* _The data_:
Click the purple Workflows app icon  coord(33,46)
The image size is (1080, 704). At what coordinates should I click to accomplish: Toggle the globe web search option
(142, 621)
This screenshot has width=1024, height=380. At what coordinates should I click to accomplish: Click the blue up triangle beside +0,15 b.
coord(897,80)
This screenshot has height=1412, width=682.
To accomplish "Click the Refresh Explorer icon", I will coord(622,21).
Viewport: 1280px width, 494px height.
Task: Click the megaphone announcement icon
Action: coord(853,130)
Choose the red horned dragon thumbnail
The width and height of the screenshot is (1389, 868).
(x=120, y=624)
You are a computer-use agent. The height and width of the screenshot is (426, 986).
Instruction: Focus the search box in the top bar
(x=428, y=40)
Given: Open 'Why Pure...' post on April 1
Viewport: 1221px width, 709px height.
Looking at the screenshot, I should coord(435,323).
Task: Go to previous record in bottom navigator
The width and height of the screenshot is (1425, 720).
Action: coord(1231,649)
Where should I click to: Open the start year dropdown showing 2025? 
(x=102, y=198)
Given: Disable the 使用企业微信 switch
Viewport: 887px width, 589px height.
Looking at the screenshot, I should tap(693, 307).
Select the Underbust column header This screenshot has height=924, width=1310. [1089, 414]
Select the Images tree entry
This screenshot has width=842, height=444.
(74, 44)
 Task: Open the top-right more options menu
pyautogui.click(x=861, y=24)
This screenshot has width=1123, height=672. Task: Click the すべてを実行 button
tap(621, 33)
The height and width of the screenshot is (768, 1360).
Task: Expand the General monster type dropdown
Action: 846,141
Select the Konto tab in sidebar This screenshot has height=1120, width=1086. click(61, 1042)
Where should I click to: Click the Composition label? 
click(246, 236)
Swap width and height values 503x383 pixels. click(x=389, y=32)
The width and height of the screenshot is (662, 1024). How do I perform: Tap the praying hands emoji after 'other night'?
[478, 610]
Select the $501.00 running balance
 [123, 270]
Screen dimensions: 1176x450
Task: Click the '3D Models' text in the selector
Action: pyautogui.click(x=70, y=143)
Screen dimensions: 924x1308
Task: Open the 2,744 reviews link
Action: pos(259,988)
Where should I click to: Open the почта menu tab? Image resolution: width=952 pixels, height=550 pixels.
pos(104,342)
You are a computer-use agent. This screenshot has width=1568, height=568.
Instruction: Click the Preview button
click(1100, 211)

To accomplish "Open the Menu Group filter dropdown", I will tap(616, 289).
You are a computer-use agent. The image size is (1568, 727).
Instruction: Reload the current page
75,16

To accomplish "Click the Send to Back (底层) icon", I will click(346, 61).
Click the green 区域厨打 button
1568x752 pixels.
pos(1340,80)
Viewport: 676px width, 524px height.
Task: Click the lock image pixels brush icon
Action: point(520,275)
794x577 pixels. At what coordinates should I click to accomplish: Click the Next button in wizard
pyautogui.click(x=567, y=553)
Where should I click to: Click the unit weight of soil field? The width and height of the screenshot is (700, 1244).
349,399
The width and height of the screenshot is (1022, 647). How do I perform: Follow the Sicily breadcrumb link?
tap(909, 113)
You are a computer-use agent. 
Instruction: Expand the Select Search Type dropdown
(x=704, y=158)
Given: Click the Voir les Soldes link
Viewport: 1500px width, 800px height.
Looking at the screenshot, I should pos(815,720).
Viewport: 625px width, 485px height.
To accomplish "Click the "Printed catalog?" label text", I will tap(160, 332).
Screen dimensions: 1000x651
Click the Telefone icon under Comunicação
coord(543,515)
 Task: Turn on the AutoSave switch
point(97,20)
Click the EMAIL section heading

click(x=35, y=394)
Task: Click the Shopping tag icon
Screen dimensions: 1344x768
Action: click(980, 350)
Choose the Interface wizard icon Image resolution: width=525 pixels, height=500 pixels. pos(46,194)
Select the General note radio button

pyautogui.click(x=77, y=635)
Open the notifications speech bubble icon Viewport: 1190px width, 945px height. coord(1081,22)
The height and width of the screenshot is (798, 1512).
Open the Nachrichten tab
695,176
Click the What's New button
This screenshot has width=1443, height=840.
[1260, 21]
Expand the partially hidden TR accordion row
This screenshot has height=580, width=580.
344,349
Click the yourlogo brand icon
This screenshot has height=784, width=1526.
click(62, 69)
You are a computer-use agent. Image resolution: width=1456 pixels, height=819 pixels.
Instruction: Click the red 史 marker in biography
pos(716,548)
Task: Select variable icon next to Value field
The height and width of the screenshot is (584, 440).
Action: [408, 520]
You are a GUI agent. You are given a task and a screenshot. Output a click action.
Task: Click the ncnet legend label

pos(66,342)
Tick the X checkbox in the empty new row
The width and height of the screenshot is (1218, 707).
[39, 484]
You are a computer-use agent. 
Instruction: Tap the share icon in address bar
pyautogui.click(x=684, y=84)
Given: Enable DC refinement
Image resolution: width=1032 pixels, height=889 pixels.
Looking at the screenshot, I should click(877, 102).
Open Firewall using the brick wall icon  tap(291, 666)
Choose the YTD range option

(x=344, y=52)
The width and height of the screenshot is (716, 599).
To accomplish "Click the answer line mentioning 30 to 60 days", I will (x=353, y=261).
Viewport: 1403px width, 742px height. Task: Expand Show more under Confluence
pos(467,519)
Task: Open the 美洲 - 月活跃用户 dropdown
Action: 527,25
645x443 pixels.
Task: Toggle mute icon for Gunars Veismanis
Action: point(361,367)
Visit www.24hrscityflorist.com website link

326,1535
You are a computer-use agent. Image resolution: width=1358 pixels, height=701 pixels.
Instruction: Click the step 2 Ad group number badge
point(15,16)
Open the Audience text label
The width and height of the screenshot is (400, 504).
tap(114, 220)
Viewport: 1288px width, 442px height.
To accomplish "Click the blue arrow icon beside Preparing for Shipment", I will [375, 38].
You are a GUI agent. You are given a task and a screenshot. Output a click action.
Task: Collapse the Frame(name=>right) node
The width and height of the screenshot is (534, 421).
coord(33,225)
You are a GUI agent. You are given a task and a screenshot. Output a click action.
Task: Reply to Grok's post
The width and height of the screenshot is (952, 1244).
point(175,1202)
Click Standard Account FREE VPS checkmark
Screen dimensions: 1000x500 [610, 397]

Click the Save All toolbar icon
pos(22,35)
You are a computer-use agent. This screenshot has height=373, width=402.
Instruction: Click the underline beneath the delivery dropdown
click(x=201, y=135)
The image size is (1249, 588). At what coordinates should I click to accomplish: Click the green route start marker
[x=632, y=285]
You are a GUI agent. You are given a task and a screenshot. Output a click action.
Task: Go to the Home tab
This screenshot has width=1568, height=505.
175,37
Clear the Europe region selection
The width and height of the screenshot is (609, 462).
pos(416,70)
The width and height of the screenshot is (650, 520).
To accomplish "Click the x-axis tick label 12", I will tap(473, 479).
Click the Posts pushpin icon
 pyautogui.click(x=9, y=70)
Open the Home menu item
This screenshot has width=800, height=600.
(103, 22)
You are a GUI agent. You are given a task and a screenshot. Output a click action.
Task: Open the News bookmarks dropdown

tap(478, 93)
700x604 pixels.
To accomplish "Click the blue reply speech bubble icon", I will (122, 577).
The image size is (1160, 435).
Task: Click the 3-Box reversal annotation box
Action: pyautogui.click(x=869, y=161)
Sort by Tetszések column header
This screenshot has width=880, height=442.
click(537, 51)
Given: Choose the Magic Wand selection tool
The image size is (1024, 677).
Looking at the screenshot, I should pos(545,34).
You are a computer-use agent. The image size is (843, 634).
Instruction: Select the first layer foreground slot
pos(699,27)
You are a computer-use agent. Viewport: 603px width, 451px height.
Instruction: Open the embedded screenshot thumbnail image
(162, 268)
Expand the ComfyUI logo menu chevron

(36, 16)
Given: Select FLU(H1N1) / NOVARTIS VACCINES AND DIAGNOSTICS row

* _Aim of the task_: Could you please retype the lines from the start of the data through the line with "Given: Open 'Why Pure...' post on April 1", both included, and nothing else?

* _Written response_:
Click the purple Workflows app icon  coord(33,46)
The image size is (1080, 704). At what coordinates should I click to accomplish: Toggle the globe web search option
(142, 621)
This screenshot has width=1024, height=380. At what coordinates should I click to accomplish: Click the blue up triangle beside +0,15 b.
coord(897,80)
This screenshot has height=1412, width=682.
To accomplish "Click the Refresh Explorer icon", I will coord(622,21).
Viewport: 1280px width, 494px height.
Task: Click the megaphone announcement icon
Action: coord(853,130)
Choose the red horned dragon thumbnail
The width and height of the screenshot is (1389, 868).
(x=120, y=624)
You are a computer-use agent. The height and width of the screenshot is (426, 986).
Instruction: Focus the search box in the top bar
(x=428, y=40)
Given: Open 'Why Pure...' post on April 1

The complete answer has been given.